EXERCISE ▸ Set down all of the entries precisely as they were written.

RAW DATA ▸

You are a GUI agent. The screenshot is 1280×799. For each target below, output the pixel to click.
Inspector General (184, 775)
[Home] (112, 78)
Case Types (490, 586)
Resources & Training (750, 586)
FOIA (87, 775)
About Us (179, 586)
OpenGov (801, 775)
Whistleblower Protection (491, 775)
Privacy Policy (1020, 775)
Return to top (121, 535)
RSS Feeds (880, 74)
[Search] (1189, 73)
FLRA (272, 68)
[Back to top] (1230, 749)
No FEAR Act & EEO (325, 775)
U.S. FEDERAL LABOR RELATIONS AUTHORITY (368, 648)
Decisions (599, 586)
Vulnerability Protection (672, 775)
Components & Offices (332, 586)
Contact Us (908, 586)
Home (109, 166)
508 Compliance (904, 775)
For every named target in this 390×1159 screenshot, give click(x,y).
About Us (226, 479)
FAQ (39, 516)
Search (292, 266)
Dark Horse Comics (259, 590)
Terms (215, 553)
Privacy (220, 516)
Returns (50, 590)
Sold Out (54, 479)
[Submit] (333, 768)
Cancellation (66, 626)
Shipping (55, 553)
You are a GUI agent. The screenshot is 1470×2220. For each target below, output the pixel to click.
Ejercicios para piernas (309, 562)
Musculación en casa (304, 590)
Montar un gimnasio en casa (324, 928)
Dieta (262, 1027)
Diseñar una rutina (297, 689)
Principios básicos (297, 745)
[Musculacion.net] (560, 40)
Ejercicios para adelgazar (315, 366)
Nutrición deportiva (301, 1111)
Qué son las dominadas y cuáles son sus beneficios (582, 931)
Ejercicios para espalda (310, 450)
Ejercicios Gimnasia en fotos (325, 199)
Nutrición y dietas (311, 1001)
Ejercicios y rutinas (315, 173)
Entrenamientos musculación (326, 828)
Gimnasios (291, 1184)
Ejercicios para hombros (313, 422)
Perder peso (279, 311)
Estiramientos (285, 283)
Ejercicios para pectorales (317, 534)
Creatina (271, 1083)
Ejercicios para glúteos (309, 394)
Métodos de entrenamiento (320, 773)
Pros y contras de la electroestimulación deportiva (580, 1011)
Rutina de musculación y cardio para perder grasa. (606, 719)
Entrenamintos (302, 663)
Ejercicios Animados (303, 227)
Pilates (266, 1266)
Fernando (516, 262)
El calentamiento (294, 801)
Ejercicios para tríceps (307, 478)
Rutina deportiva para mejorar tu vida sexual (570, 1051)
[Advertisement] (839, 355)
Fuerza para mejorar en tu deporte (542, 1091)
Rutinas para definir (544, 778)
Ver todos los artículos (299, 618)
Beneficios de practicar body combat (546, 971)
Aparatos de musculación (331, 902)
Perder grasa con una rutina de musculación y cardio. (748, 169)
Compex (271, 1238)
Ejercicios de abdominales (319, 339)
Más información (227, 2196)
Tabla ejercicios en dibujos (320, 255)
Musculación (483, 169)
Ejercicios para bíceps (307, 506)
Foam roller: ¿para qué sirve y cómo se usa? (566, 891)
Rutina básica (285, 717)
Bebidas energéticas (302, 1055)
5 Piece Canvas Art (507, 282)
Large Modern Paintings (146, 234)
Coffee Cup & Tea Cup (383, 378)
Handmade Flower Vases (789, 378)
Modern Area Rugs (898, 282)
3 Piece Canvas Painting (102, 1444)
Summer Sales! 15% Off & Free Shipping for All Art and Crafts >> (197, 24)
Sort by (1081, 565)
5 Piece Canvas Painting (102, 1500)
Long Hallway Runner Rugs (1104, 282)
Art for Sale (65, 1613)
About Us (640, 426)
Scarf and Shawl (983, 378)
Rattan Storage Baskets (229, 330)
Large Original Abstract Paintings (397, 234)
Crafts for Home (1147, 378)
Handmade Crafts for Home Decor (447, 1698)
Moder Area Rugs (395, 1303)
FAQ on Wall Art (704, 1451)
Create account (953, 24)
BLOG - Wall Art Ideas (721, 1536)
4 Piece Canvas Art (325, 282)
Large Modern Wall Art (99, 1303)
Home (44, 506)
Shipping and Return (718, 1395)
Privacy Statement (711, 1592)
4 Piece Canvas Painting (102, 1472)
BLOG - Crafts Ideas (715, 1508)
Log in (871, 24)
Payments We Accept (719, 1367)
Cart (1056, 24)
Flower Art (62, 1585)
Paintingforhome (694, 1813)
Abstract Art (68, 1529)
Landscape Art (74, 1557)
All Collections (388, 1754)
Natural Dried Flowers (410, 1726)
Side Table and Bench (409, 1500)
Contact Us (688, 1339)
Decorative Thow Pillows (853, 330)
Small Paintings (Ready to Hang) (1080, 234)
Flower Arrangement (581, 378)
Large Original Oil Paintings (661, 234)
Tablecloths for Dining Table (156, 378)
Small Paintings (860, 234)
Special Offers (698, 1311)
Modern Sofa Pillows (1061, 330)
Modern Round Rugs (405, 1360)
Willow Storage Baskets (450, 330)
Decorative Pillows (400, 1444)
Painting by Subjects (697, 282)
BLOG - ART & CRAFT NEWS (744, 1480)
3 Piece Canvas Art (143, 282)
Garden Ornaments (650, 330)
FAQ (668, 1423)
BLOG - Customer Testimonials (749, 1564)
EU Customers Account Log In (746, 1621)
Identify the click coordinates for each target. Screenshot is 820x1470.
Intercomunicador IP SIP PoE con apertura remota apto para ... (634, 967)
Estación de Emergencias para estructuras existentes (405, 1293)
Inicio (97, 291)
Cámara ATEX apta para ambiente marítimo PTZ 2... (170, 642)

WRITTEN RESPONSE ▸
You are a GUI agent. The screenshot is 1280×799. For each target below, output the pixel to click.
Inspector General (184, 775)
[Home] (112, 78)
Case Types (490, 586)
Resources & Training (750, 586)
FOIA (87, 775)
About Us (179, 586)
OpenGov (801, 775)
Whistleblower Protection (491, 775)
Privacy Policy (1020, 775)
Return to top (121, 535)
RSS Feeds (880, 74)
[Search] (1189, 73)
FLRA (272, 68)
[Back to top] (1230, 749)
No FEAR Act & EEO (325, 775)
U.S. FEDERAL LABOR RELATIONS AUTHORITY (368, 648)
Decisions (599, 586)
Vulnerability Protection (672, 775)
Components & Offices (332, 586)
Contact Us (908, 586)
Home (109, 166)
508 Compliance (904, 775)
For every named target in this 390×1159 screenshot, give click(x,y).
About Us (226, 479)
FAQ (39, 516)
Search (292, 266)
Dark Horse Comics (259, 590)
Terms (215, 553)
Privacy (220, 516)
Returns (50, 590)
Sold Out (54, 479)
[Submit] (333, 768)
Cancellation (66, 626)
Shipping (55, 553)
You are a GUI agent. The screenshot is 1470×2220. For each target below, output the pixel to click.
Ejercicios para piernas (309, 562)
Musculación en casa (304, 590)
Montar un gimnasio en casa (324, 928)
Dieta (262, 1027)
Diseñar una rutina (297, 689)
Principios básicos (297, 745)
[Musculacion.net] (560, 40)
Ejercicios para adelgazar (315, 366)
Nutrición deportiva (301, 1111)
Qué son las dominadas y cuáles son sus beneficios (582, 931)
Ejercicios para espalda (310, 450)
Ejercicios Gimnasia en fotos (325, 199)
Nutrición y dietas (311, 1001)
Ejercicios y rutinas (315, 173)
Entrenamientos musculación (326, 828)
Gimnasios (291, 1184)
Ejercicios para hombros (313, 422)
Perder peso (279, 311)
Estiramientos (285, 283)
Ejercicios para pectorales (317, 534)
Creatina (271, 1083)
Ejercicios para glúteos (309, 394)
Métodos de entrenamiento (320, 773)
Pros y contras de la electroestimulación deportiva (580, 1011)
Rutina de musculación y cardio para perder grasa. (606, 719)
Entrenamintos (302, 663)
Ejercicios Animados (303, 227)
Pilates (266, 1266)
Fernando (516, 262)
El calentamiento (294, 801)
Ejercicios para tríceps (307, 478)
Rutina deportiva para mejorar tu vida sexual (570, 1051)
[Advertisement] (839, 355)
Fuerza para mejorar en tu deporte (542, 1091)
Rutinas para definir (544, 778)
Ver todos los artículos (299, 618)
Beneficios de practicar body combat (546, 971)
Aparatos de musculación (331, 902)
Perder grasa con una rutina de musculación y cardio. (748, 169)
Compex (271, 1238)
Ejercicios de abdominales (319, 339)
Más información (227, 2196)
Tabla ejercicios en dibujos (320, 255)
Musculación (483, 169)
Ejercicios para bíceps (307, 506)
Foam roller: ¿para qué sirve y cómo se usa? (566, 891)
Rutina básica (285, 717)
Bebidas energéticas (302, 1055)
5 Piece Canvas Art (507, 282)
Large Modern Paintings (146, 234)
Coffee Cup & Tea Cup (383, 378)
Handmade Flower Vases (789, 378)
Modern Area Rugs (898, 282)
3 Piece Canvas Painting (102, 1444)
Summer Sales! 15% Off & Free Shipping for All Art and Crafts >> (197, 24)
Sort by (1081, 565)
5 Piece Canvas Painting (102, 1500)
Long Hallway Runner Rugs (1104, 282)
Art for Sale (65, 1613)
About Us (640, 426)
Scarf and Shawl (983, 378)
Rattan Storage Baskets (229, 330)
Large Original Abstract Paintings (397, 234)
Crafts for Home (1147, 378)
Handmade Crafts for Home Decor (447, 1698)
Moder Area Rugs (395, 1303)
FAQ on Wall Art (704, 1451)
Create account (953, 24)
BLOG - Wall Art Ideas (721, 1536)
4 Piece Canvas Art (325, 282)
Large Modern Wall Art (99, 1303)
Home (44, 506)
Shipping and Return (718, 1395)
Privacy Statement (711, 1592)
4 Piece Canvas Painting (102, 1472)
BLOG - Crafts Ideas (715, 1508)
Log in (871, 24)
Payments We Accept (719, 1367)
Cart (1056, 24)
Flower Art (62, 1585)
Paintingforhome (694, 1813)
Abstract Art (68, 1529)
Landscape Art (74, 1557)
All Collections (388, 1754)
Natural Dried Flowers (410, 1726)
Side Table and Bench (409, 1500)
Contact Us (688, 1339)
Decorative Thow Pillows (853, 330)
Small Paintings (Ready to Hang) (1080, 234)
Flower Arrangement (581, 378)
Large Original Oil Paintings (661, 234)
Tablecloths for Dining Table (156, 378)
Small Paintings (860, 234)
Special Offers (698, 1311)
Modern Sofa Pillows (1061, 330)
Modern Round Rugs (405, 1360)
Willow Storage Baskets (450, 330)
Decorative Pillows (400, 1444)
Painting by Subjects (697, 282)
BLOG - ART & CRAFT NEWS (744, 1480)
3 Piece Canvas Art (143, 282)
Garden Ornaments (650, 330)
FAQ (668, 1423)
BLOG - Customer Testimonials (749, 1564)
EU Customers Account Log In (746, 1621)
Identify the click coordinates for each target. Screenshot is 820x1470.
Intercomunicador IP SIP PoE con apertura remota apto para ... (634, 967)
Estación de Emergencias para estructuras existentes (405, 1293)
Inicio (97, 291)
Cámara ATEX apta para ambiente marítimo PTZ 2... (170, 642)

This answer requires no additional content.